Pemberian uang suap itu tak secara langsung ke Rohadi, melainkan melalui dua pengacaranya, yakni Kasman Sangaji dan Berthanatalia Kariman, serta kakak kandungnya Samsul Hidayatullah. Uang diberikan agar Ipul divonis ringan dalam kasus pencabulan.
"Dengan maksud untuk mempengaruhi putusan perkara yang diserahkan kepadanya untuk diadili, yaitu dengan maksud mempengaruhi putusan perkara atas nama Saipul Jamil, agar memperoleh putusan pidana yang seringan-ringannya," kata Jaksa KPK Afni Carolina saat membaca surat dakwaan Saiful Jamil.
Jaksa merinci kronologi, bahwa saat Ipul memberi uang tersebut, dia masih menjalani masa hukuman di bui. Ipul nekat memerintahkan kakaknya Samsul yang mengurusnya.
Pada kasus pencabulan Ipul, majelis hakim yang menangani kasusnya adalah Ifa Sudewi selaku ketua majelis hakim, Hasoloan Sianturi, Dahlan, Syahlan Effendy dan Jootje Sampaleng, masing-masing sebagai anggota majelis hakim.
"Setelah perkara tersebut teregister di Pengadilan Negeri Jakarta Utara, Berthanatalia Ruruk Kariman bertemu dengan Rohadi.

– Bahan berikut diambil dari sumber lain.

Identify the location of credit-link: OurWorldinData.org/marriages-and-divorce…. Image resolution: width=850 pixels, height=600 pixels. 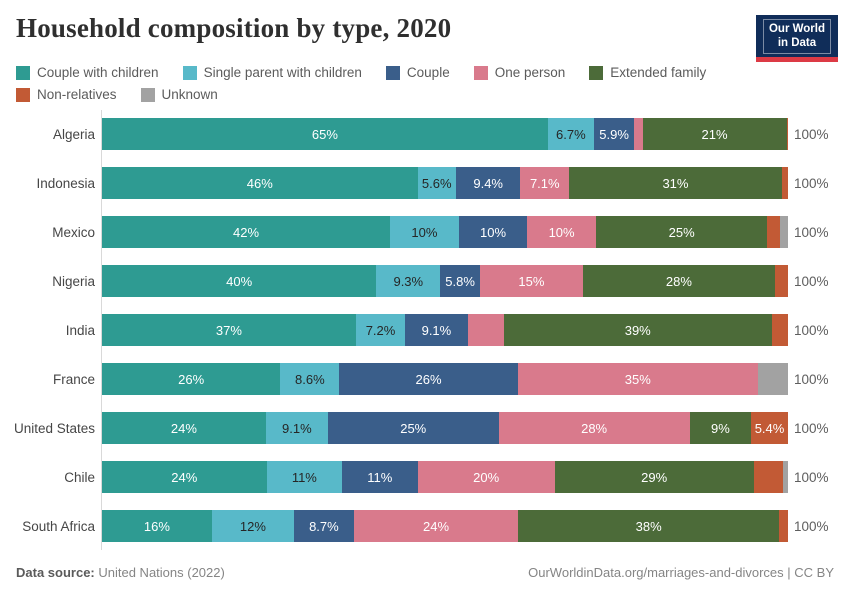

Kemudian dalam pertemuan itu Rohadi menawarkan bantuan atas nama-nama terdakwa," kata Jaksa Afni.
Setelah pertemuan itu, Berthanatalia menjadi salah satu penasihat hukum Ipul bersama Kasma Sangaji, M Azikin Hassan, Nazarudin Lubis dan Oki Dwi Kurniyanto.
Jaksa KPK juga menyinggung suami Berthanatalia, Karel Tupu, yang merupakan hakim tinggi Pengadilan Tinggi Jabar yang meminta agar Bertha langsung menemui Ifa Sudewi tanpa lewat perantara.

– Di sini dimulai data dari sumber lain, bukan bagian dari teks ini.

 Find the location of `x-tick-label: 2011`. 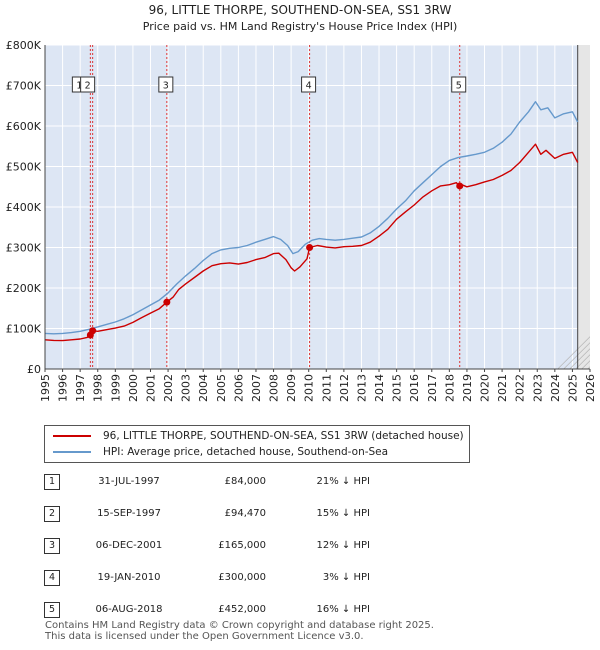

x-tick-label: 2011 is located at coordinates (326, 388).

Singkat cerita, Bertha menemui Ifa bersama Rohadi, setelah tim jaksa penuntut umum Kejaksaan Negeri Jakarta Utara menuntut Saipul dengan hukuman tujuh tahun penjara dan denda Rp100 juta subsider enam bulan kurungan. Namun, usai menyerahkan uang lewat Rohadi, semua diamankan KPK, kecuali hakim Ifa.